From the Divine Office, Matins (Office of Readings) Second Reading:
A letter of St Clare to Blessed Agnes of Prague:
Consider the poverty, humility and charity of Christ
Happy the soul to whom it is given to attain this life with Christ, to cleave with all one’s heart to him whose beauty all the heavenly hosts behold forever, whose love inflames our love, the contemplation of whom is our refreshment, whose graciousness is our delight, whose gentleness fills us to overflowing, whose remembrance makes us glow with happiness, whose fragrance revives the dead, the glorious vision of whom will be the happiness of all the citizens of the heavenly Jerusalem. For he is the brightness of eternal glory, the splendour of eternal light, the mirror without spot.
Look into that mirror daily, O queen and spouse of Jesus Christ, and ever study therein your countenance, that within and without you may adorn yourself with all manner of virtues, and clothe yourself with the flowers and garments that become the daughter and chaste spouse of the most high King. In that mirror are reflected poverty, holy humility and ineffable charity, as, with the grace of God, you may perceive.

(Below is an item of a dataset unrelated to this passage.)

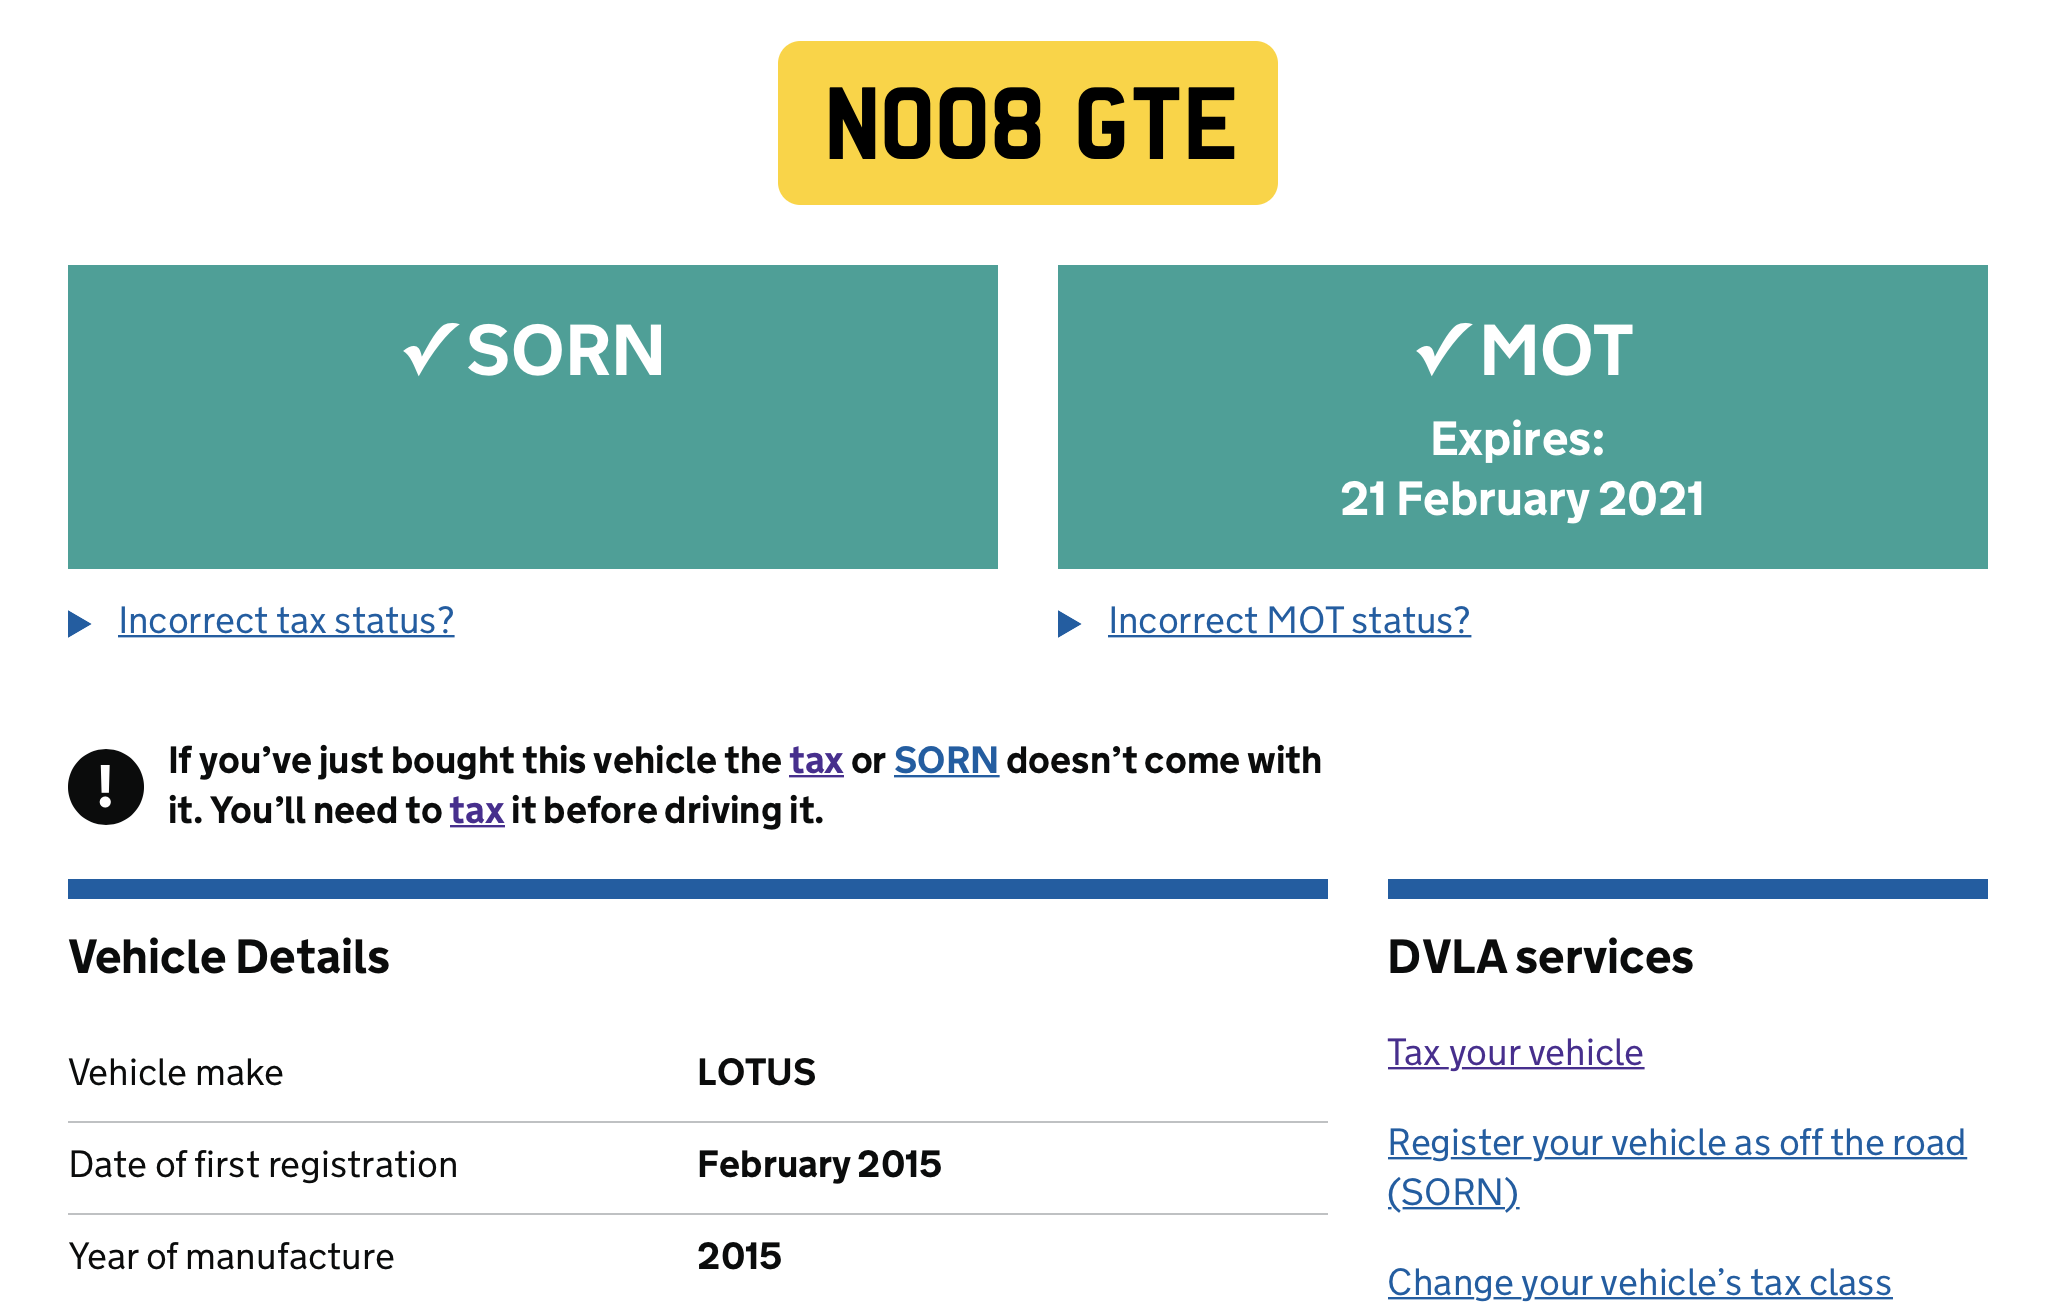The height and width of the screenshot is (1302, 2060).
Task: Follow the SORN link in warning text
Action: pyautogui.click(x=946, y=761)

Gaze first upon the poverty of Jesus, placed in a manger, wrapped in swaddling clothes. What marvellous humility! What astounding poverty! The King of angels, Lord of heaven and earth, is laid in a manger. Consider next the humility, the blessed poverty, the untold labours and burdens which he endured for the redemption of the human race. Then look upon the unutterable charity with which he willed to suffer on the tree of the cross and to die thereon the most shameful kind of death. This mirror, Christ himself, fixed upon the wood of the cross, bade the passers-by consider these things: ‘All you who pass this way look and see if there is any sorrow like my sorrow.’ With one voice and one mind let us answer him as he cries and laments, saying in his own words: ‘I will be mindful and remember and my soul shall languish within me.’ Thus, O queen of the heavenly King, may you ever burn more ardently with the fire of this love.
Contemplate further the indescribable joys, the wealth and unending honours of the King, and sighing after them with great longing, cry to him: ‘Draw me after you: we shall run to the fragrance of your perfumes, O heavenly bridegroom.’ I will run and faint not until you bring me into the wine cellar, until your left hand be under my head and your right hand happily embrace me and you kiss me with the kiss of your mouth.

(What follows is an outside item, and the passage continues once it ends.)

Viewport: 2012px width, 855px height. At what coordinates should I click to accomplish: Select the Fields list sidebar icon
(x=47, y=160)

In such contemplation be mindful of your poor little mother and know that I have inscribed your happy memory indelibly on the tablets of my heart, holding you dearer than all others.
Lord God, in your mercy
you led Saint Clare to the love of poverty.

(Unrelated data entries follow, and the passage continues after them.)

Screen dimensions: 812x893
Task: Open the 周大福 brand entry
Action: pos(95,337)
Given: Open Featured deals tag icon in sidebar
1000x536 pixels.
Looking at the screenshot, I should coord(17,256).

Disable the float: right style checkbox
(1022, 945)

Help us, by her intercession,
to follow Christ in poverty of spirit,
so that, in the kingdom of heaven,
we may see you in your glory.
Through our Lord Jesus Christ, your Son,
who lives and reigns with you and the Holy Spirit,
one God, for ever and ever.
Saint Clare (1193/4 - 1253)
She was born at Assisi and came under the influence of Saint Francis. She left home at the age of 18 and, under Francis’s guidance, began a community that grew to become the order of the Poor Clares (she was later joined both by her sister and by her widowed mother). In its radical attachment to poverty the Rule of the order was much more severe than that of any other order of nuns. In 1215 Clare obtained from the Pope the privilege of owning nothing, so that the nuns of the order were to be sustained by alms and nothing else. Such a rule was (like the Franciscan rule) both a challenge to established structures and a risk to those who followed it, and successive Popes tried to modify it. In 1247 Pope Innocent IV promulgated a new Rule that allowed the ownership of communal property: Clare rewrote it. A later attempt at mitigation in 1263 partly succeeded (perhaps because Clare was dead by then): some communities followed the old, strict rule and some followed the new.
Clare was a noted contemplative and a caring mother to her nuns. She died at Assisi in 1253.
The drift towards laxity and the desire for strictness are part of the history of every religious order. In the history of most monasteries, for example, one can find both a steady relaxation of the rule and a desire on the part of some members of the community to be more severe and ascetic – possibly even to become hermits. The Maronist Saint Sharbel Makhluf is one example; the Trappist Thomas Merton is another. In our own lives, too, we are always oscillating between being too strict and being too lax. It seems to be a universal tension in the human race.